### Problem to solve
From the records below, copy every line that contains the word "label".
/---
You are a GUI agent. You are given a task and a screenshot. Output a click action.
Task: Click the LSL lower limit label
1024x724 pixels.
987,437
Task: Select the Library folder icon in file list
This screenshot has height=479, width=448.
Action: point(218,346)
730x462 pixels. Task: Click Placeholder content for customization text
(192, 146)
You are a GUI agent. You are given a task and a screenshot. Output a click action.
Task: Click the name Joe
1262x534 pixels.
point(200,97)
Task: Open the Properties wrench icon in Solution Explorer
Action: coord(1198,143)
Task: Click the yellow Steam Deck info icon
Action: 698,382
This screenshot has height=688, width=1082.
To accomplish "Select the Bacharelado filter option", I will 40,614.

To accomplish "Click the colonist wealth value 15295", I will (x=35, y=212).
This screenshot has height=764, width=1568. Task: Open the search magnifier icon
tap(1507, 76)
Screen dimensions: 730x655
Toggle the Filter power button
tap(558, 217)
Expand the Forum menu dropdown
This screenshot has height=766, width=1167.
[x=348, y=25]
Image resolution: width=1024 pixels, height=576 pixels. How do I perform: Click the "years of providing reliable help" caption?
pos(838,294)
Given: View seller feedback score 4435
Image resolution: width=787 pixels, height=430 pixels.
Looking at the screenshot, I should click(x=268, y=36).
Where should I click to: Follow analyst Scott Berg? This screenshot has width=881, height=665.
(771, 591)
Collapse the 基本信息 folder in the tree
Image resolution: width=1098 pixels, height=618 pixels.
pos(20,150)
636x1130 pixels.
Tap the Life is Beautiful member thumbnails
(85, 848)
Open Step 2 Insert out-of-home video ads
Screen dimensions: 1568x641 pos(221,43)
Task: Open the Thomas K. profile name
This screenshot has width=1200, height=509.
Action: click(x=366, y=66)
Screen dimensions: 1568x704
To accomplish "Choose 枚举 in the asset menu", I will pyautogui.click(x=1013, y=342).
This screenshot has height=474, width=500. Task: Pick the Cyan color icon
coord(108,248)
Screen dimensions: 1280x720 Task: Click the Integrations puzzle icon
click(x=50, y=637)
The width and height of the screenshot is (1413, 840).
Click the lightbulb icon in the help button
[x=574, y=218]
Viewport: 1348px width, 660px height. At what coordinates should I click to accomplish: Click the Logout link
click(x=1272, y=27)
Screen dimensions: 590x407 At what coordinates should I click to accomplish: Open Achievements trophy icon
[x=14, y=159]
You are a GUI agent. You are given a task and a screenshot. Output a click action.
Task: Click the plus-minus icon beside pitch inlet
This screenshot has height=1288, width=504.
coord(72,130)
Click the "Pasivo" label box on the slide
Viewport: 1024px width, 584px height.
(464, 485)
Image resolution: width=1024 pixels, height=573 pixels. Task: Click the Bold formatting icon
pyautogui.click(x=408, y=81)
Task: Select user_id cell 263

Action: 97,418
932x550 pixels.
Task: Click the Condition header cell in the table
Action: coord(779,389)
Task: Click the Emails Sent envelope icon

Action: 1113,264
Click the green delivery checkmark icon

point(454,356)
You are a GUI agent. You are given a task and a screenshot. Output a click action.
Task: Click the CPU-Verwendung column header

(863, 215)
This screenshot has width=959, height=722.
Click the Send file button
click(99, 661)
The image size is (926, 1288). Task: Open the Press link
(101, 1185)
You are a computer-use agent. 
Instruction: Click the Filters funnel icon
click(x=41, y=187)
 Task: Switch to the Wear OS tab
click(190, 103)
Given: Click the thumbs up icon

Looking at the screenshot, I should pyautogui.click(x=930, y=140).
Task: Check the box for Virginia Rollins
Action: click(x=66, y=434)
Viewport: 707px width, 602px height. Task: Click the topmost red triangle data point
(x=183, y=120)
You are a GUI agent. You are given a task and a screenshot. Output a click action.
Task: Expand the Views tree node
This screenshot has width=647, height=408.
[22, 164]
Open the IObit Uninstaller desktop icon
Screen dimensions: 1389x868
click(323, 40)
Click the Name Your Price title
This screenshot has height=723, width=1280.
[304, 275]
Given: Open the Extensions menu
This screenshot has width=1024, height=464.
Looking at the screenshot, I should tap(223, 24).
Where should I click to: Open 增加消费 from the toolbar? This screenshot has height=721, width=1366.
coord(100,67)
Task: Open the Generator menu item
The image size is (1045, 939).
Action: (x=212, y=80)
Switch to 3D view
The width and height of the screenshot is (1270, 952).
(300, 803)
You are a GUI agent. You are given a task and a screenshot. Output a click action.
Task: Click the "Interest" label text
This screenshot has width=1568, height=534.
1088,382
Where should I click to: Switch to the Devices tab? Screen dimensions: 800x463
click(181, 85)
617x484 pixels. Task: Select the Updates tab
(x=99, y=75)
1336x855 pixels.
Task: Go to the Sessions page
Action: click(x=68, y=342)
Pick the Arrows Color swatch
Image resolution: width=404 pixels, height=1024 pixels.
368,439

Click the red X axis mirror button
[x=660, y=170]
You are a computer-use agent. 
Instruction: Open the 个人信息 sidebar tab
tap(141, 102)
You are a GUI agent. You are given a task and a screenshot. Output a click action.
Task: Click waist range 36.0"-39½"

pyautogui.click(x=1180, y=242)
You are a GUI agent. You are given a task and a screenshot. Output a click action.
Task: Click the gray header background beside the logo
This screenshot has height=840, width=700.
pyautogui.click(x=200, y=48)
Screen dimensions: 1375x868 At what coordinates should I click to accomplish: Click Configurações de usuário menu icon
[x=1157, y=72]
\---
### Exercise output
Task: Click the LSL lower limit label
Click the "Pasivo" label box on the slide
Task: Click the "Interest" label text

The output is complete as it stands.